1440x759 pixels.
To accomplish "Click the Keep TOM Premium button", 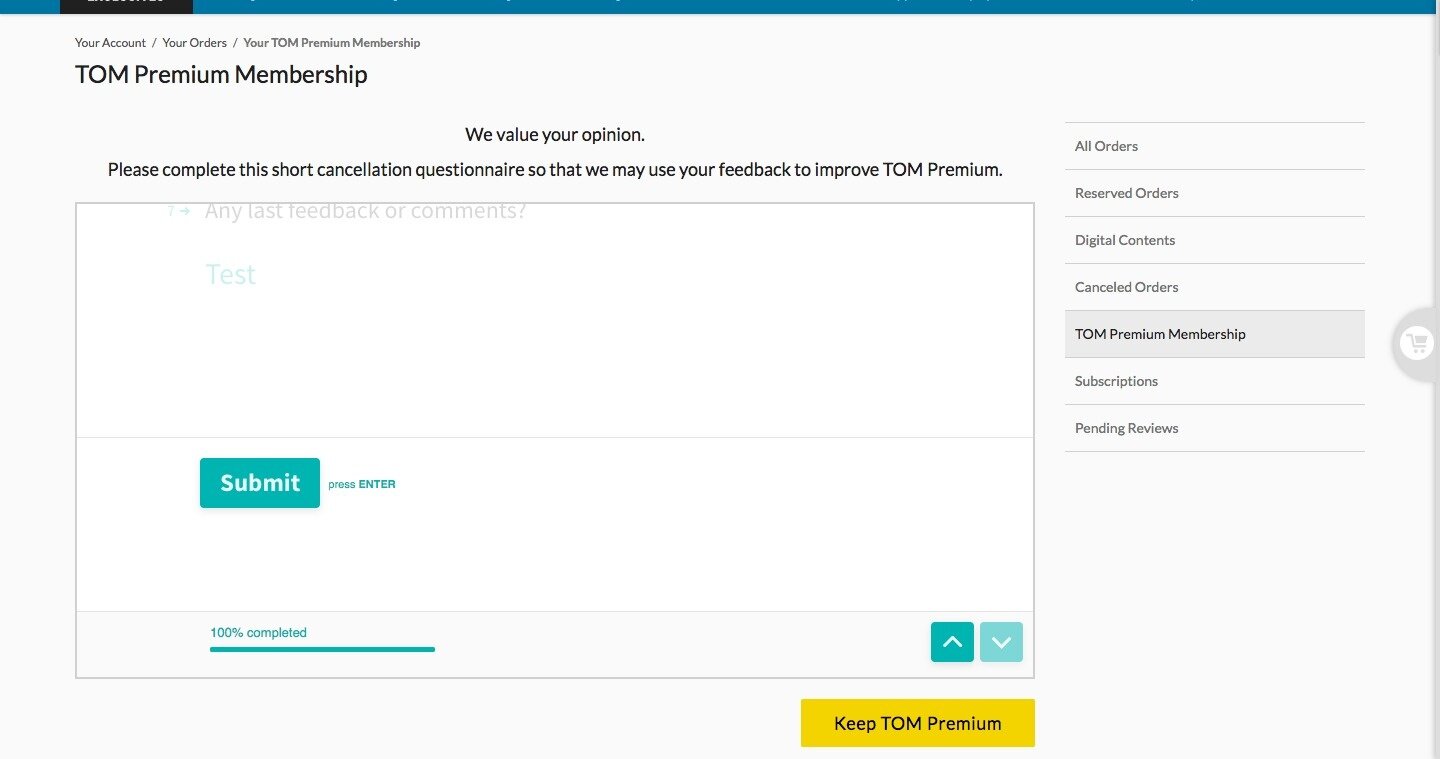I will (918, 723).
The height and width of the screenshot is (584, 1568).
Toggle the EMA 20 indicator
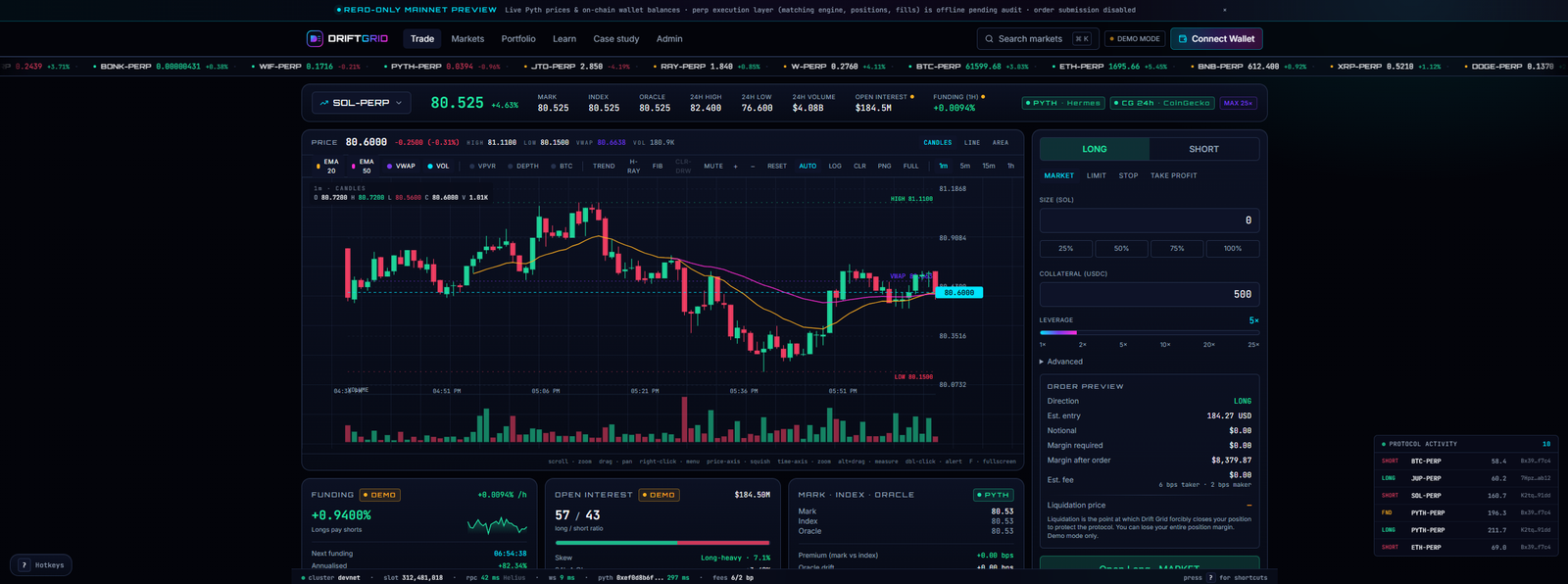click(x=328, y=166)
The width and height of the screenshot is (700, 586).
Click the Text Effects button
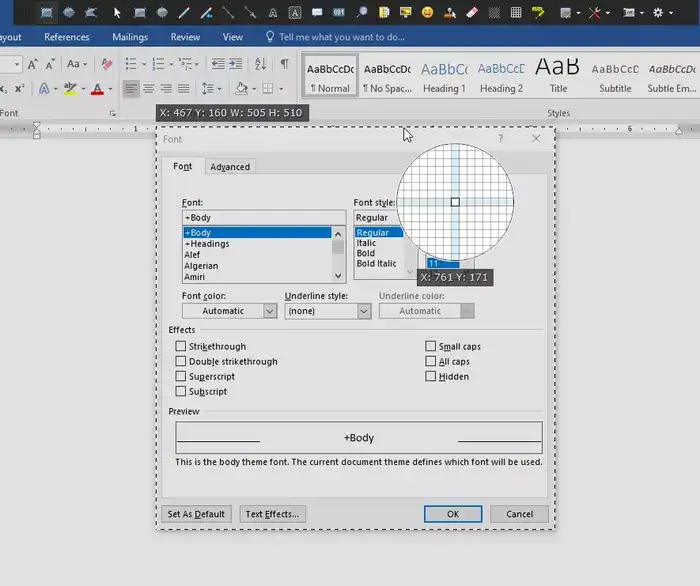click(x=272, y=514)
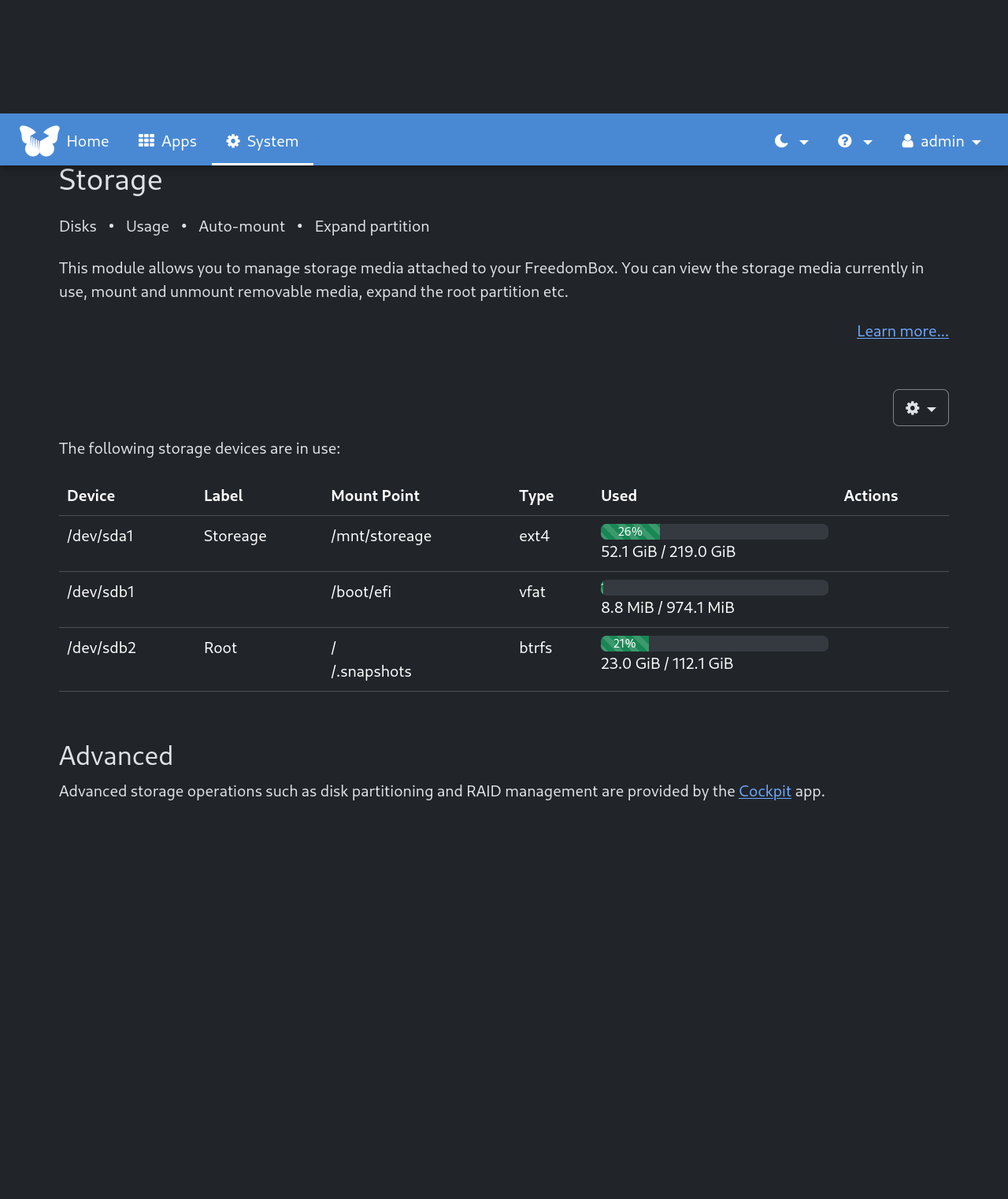Click the System gear icon in navbar

coord(233,141)
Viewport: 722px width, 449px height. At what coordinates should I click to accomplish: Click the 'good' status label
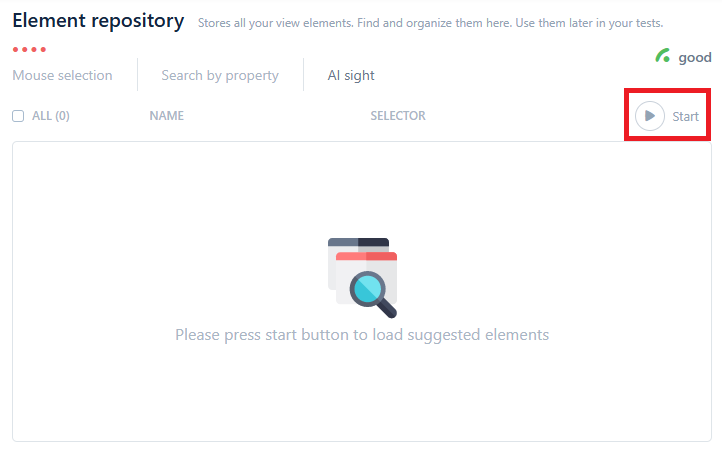point(695,58)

-----

REQUIRED WORK —
Beginning with the line that includes "Viewport: 722px width, 449px" and ending with the last line of the material, reproduce those lines exactly and nothing else, with no pictures.

SOLUTION FOR THIS EXERCISE —
Viewport: 722px width, 449px height. At what coordinates should I click to accomplish: Click the 'good' status label
point(695,58)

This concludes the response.